Si vedrà prossimamente che il fulcro della Grande Guerra sarà proprio l’area balcanica e il suo rapporto con l’Austria-Ungheria, che contava al suo interno importanti minoranze serbe, croate, slovene e rumene, ma non bisogna ovviamente dimenticare il ruolo della Germania.
Per capire la posizione del Secondo Reich è importante tener presente la saldatura della Triplice Intesa nel 1907 tra Francia, Gran Bretagna e Impero Zarista, avvenuta in seguito alla delineazione delle aree di influenza tra inglesi e russi in Asia (il grande gioco). Circondata ad ovest dalla Francia, ad est dalla Russia e bloccata sui mari dalla flotta inglese, la Germania nutriva sempre più il bisogno del suo “spazio vitale” (Lebensraum); resa forte dalla sua economia galoppante e dall’imponente sviluppo dell’industria pesante, Berlino sfruttò gli attriti dell’alleata Austria per mettere in campo il suo esercito.
In seguito a questa analisi sarà forse più chiaro quando, nel prossimo articolo, si adopererà la famosa espressione della “goccia che fa traboccare il vaso” per segnare l’inizio della Grande Guerra. L’assassinio dell’arciduca Ferdinando, erede al trono austriaco, fu infatti solo un pretesto per dare il via a quella che era una guerra ormai promessa da anni. Nel periodo della Belle Époque, infatti, tutti gli stati europei avevano conosciuto anni di sviluppo economico e tecnologico, e molte delle loro fortune erano state destinate all’ampliamento dei propri arsenali militari, spesso indotti dal fatto che qualche vicino aveva già investito nel proprio esercito. Ci sono disparate testimonianze di alti generali tedeschi che ragionavano sul momento più opportuno per scendere in campo, consci della grande forza del proprio paese, ed è proprio l’elemento della potenza tedesca che ha fatto si che si individuasse nella Germania la responsabile della guerra.

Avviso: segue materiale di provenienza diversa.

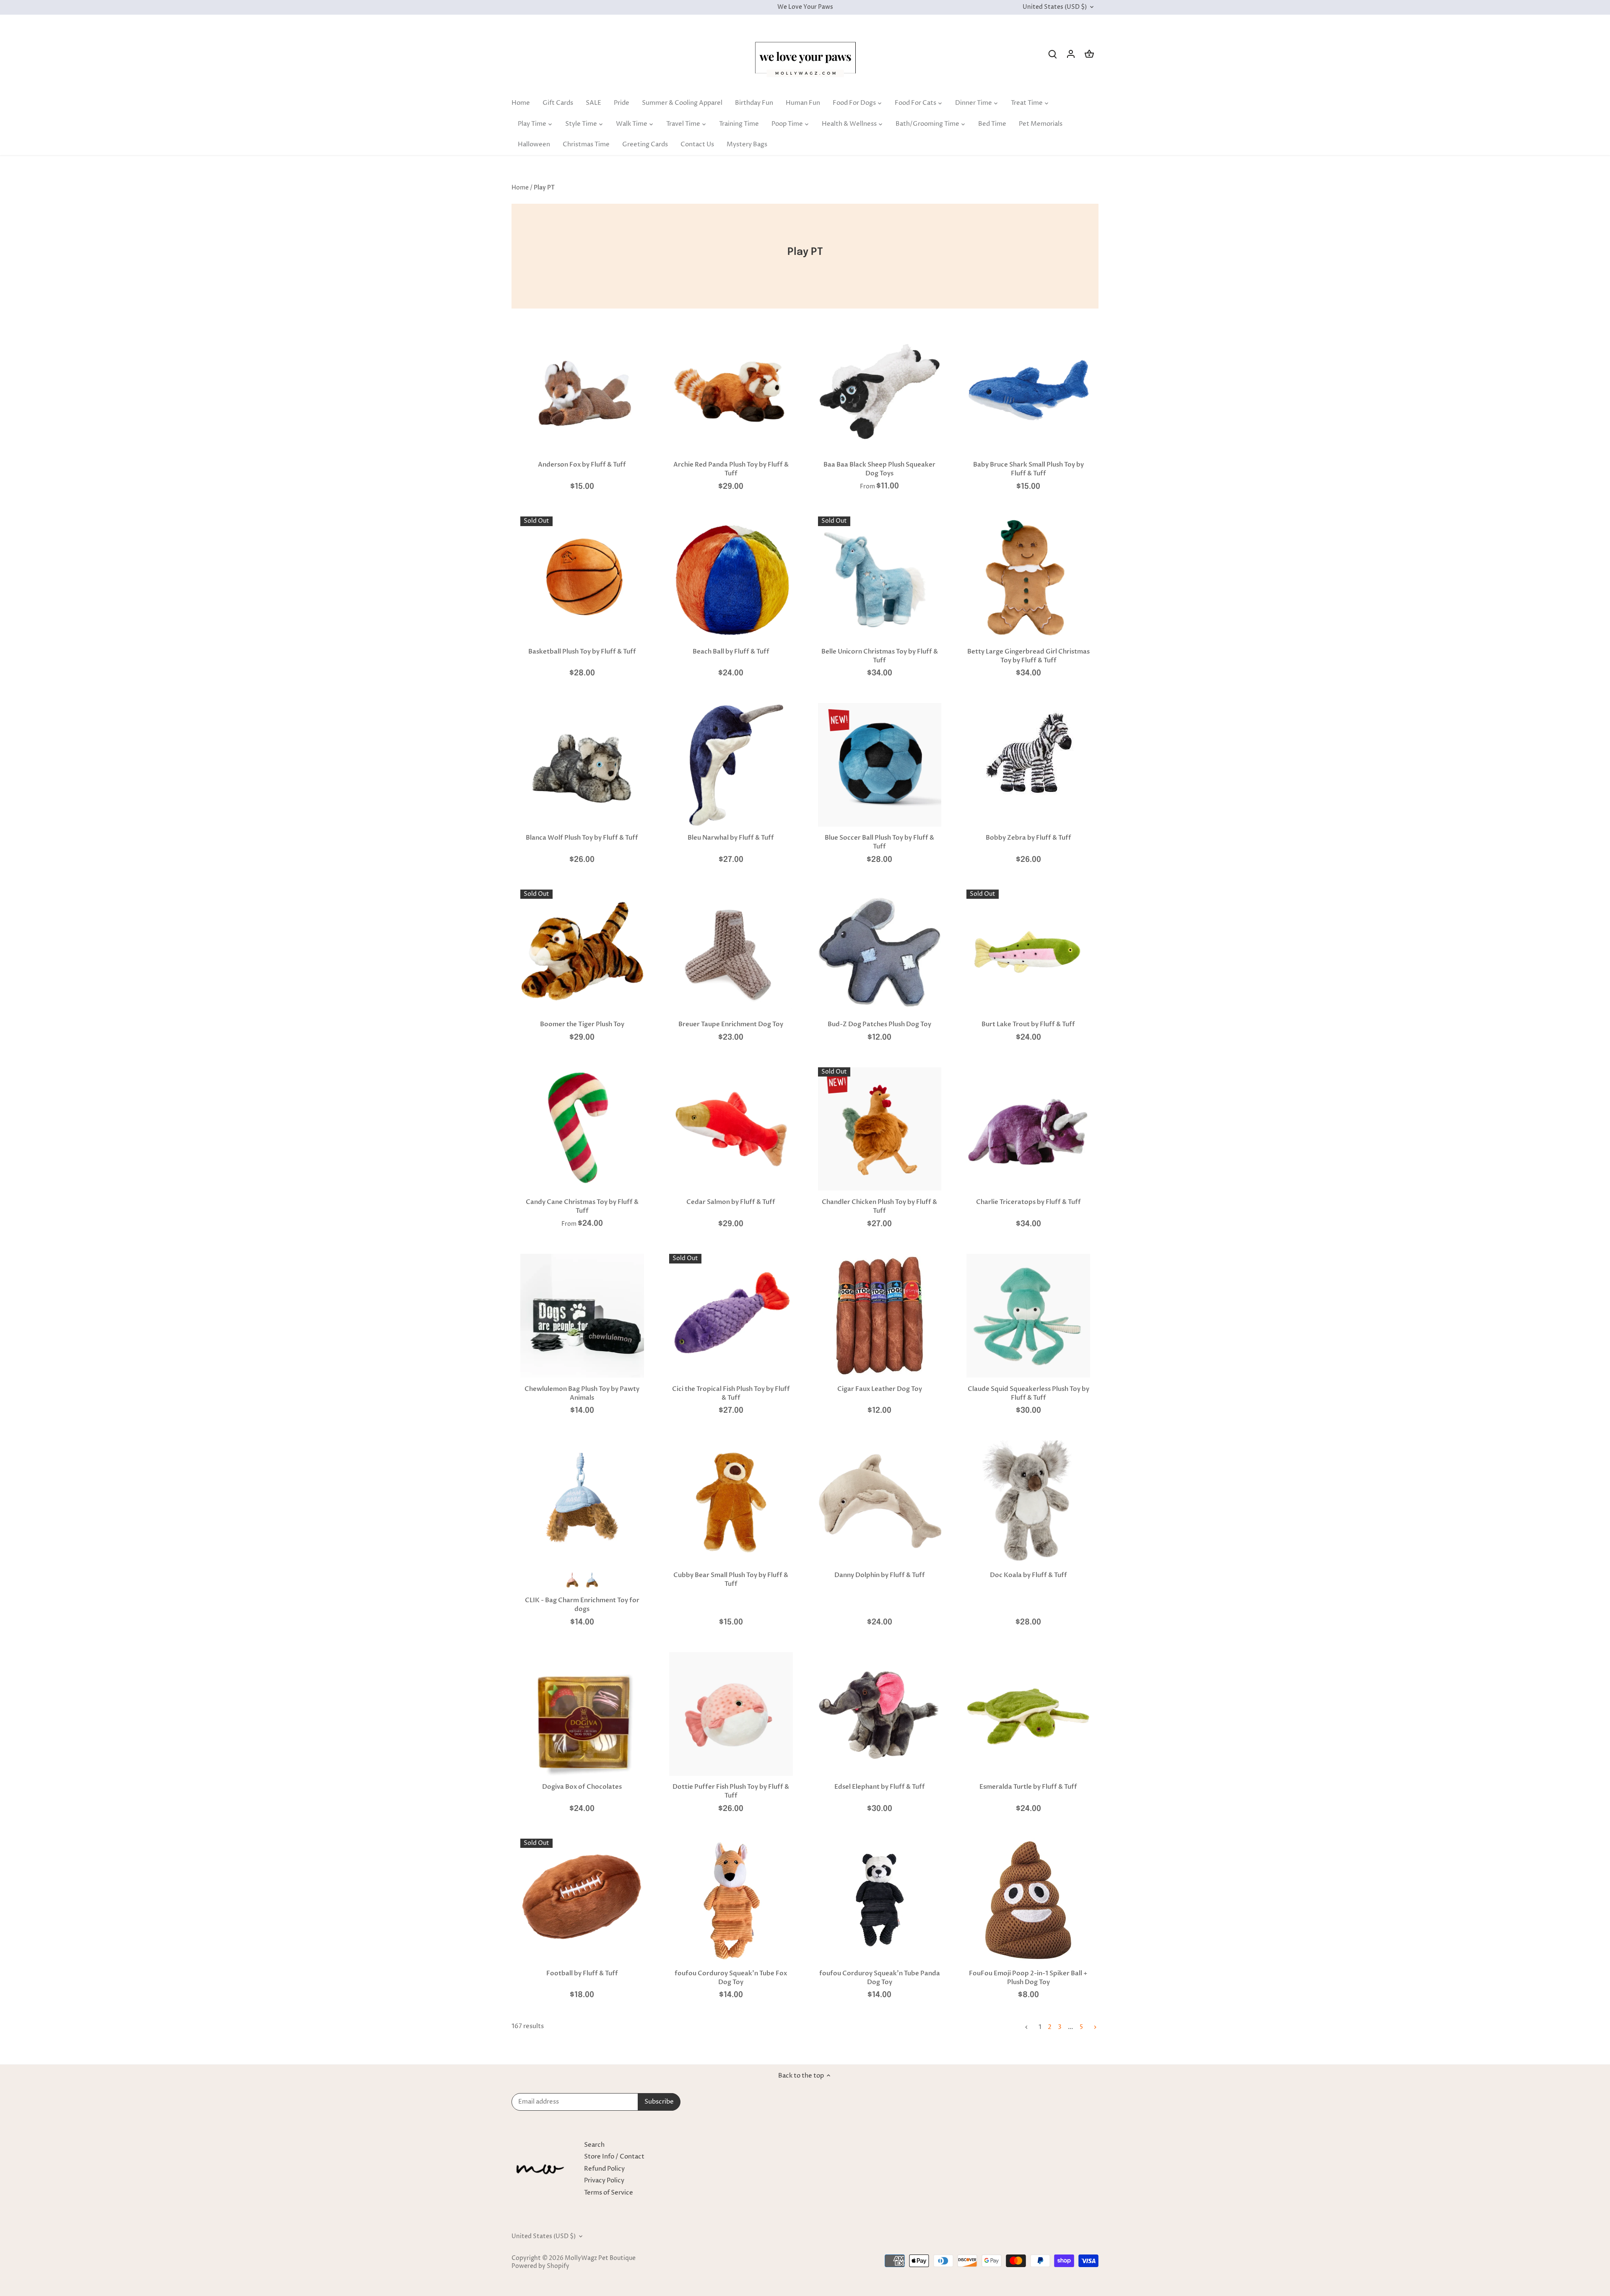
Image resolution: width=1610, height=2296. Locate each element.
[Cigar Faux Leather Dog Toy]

A rigor di logica però è opportuno riconoscere che, nonostante le intenzioni bellicose del Secondo Reich, gran parte delle responsabilità ricadono sulla gestione austriaca dei movimenti nazionali interni e esterni al suo impero, e più in generale sulle politiche di potenza messe in atto da tutti i grandi stati europei.
Oggi si sentono spesso parallelismi sull’odierna corsa agli armamenti prospettata dall’Unione Europea e quella dei primi anni del Novecento; premettendo che non è di nostra competenza fare previsioni su quello che appare essere un futuro incerto, è però sicuramente un dato di fatto che la percezione del pericolo, fondato o meno che sia, induce gli stati ad armarsi e ad essere diffidenti l’uno nei confronti dell’altro.
Questo è ciò che in gran parte accadde alle soglie del 1914 e che ci si augura non si verificherà nuovamente ai giorni nostri.